The paired cytoplasmic RNA samples were processed as for the RPFs above but with the following exceptions: the UMIs were 12 nt at the start of each read only. No maximum read length was set when trimming reads with Cutadapt. Reads were aligned to the filtered protein-coding transcriptome with Bowtie2 (v2.3.5.1)71, using the parameters recommended for use with RSEM: –sensitive –dpad 0 –gbar 99999999 –mp 1,1 –np 1 –score-min L,0,-0.1. Both gene-level and isoform-level quantification was performed using RSEM (v1.3.3)72. The isoform quantification was used to determine the most abundant transcript per gene (see below), but differential expression was measured at the gene level with DESeq2 (ref. 59).

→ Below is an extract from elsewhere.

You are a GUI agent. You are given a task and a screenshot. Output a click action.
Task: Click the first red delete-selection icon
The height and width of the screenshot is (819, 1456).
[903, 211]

The gencode.vM27.pc_transcripts.fa file was downloaded from https://www.gencodegenes.org/mouse/release_M27.html and filtered to include only transcripts that had been manually annotated by HAVANA and that have a 5′ UTR, a 3′ UTR, a CDS equally divisible by three, an nUG start codon and a stop codon. All PAR_Y transcripts were also removed. The cytoplasmic RNA-seq data were then aligned to this filtered FASTA and the most abundant transcript per gene was determined, based on the mean transcripts per million (TPMs) across all samples from the RSEM output. The RPF reads were then aligned to a FASTA containing only the most abundant transcript for each gene.

DESeq2 (ref. 59) was used to test for differential expression. This was carried out separately on either the RPF or cytoplasmic RNA samples to calculate log2FCs and plot principal component analyses and also to test whether the change in RPFs could be explained by the change in cytoplasmic RNA, as previously described73. TE down groups were mRNAs with adjusted P < 0.1 and log2FC < 0, TE up groups were mRNAs with adjusted P < 0.1 and log2FC > 0, no change groups were mRNAs with adjusted P > 0.9 and not significant (NS) mRNAs were those with 0.1 ≥ adjusted P ≤ 0.9.

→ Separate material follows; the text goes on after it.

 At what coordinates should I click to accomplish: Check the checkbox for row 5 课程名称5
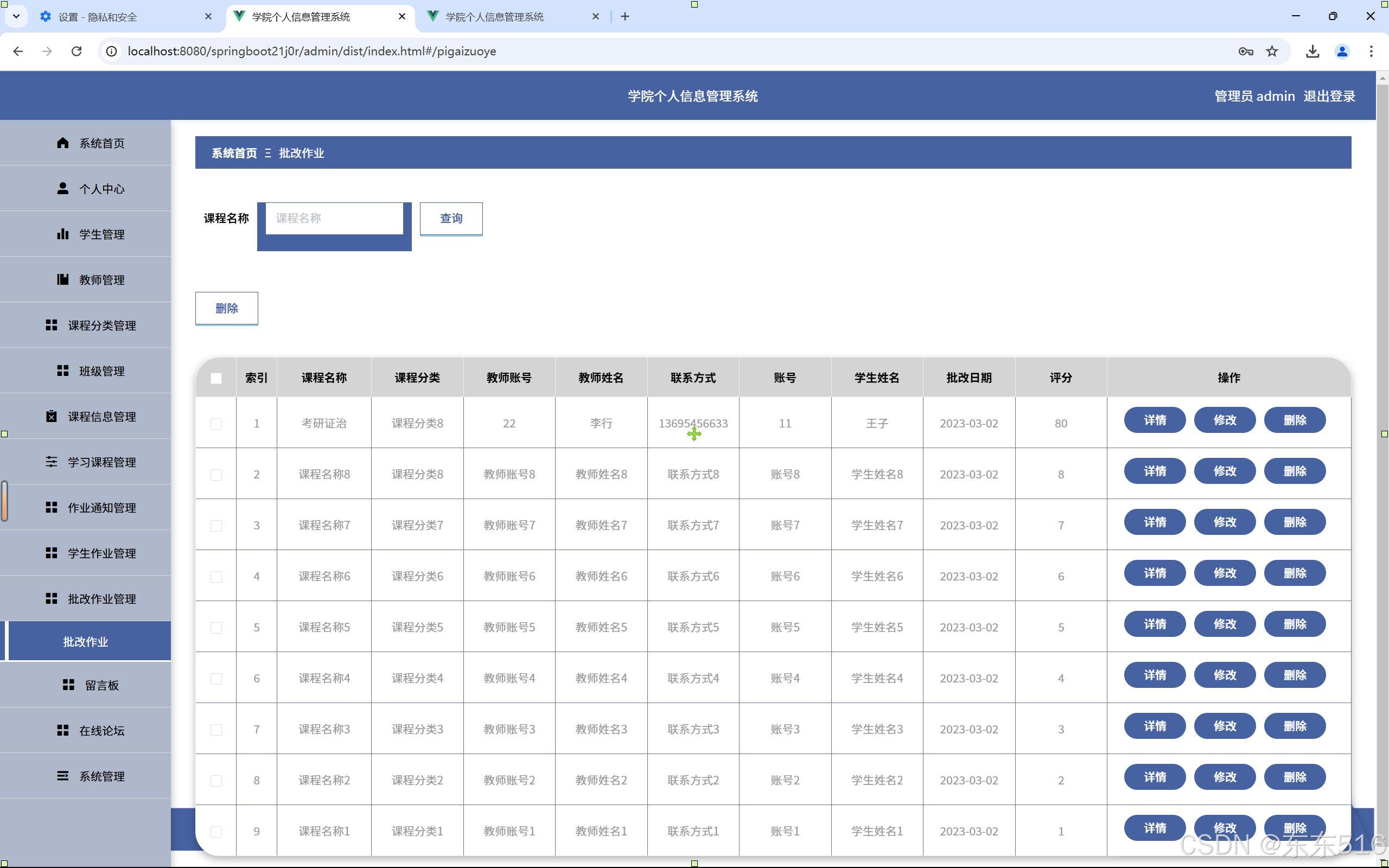tap(216, 628)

Gene Ontology over-representation analysis was performed with the R package EnrichR74 using the genes in the groups identified as being upregulated or downregulated at the translational level (TE up or TE down).

Statistical analyses

A priori based on historical datasets used to ensure the smallest sample size that could give a significant difference was chosen in accordance with the 3Rs. Statistical analysis was performed with GraphPad Prism (v7.0.4) for Windows (GraphPad Software; www.graphpad.com). Normal distribution of data was determined using the D’Agostino and Pearson omnibus normality test. For non-parametric data, or where the sample size (n) was too small to determine normal distribution, data significance was analysed using a one-tailed or two-tailed Mann–Whitney test; for parametric data, data significance was analysed using a one-tailed or two-tailed unpaired Student’s t-test. Paired data were analysed using a pairwise Wilcoxon test. For comparison between more than two groups, a one-way ANOVA, Kruskal–Wallis or two-way ANOVA was used with either Tukey’s, Dunn’s or Sidak’s multiple comparisons post-hoc tests. To analyse differences in the distribution of data, a Kolmogorov–Smirnov cumulative frequency test was used. Statistical comparisons of survival data were performed using the ‘log-rank’ (Mantel–Cox) test. P ≤ 0.05 was considered significant. For individual value plots, data are displayed as mean ± s.d., unless stated otherwise. Statistical tests and corresponding P values are indicated in the figure legends and figures, respectively. For all histological analysis, the samples were randomized and the researchers were blinded to the genotype or treatment.

Reporting summary

Further information on research design is available in the Nature Portfolio Reporting Summary linked to this article.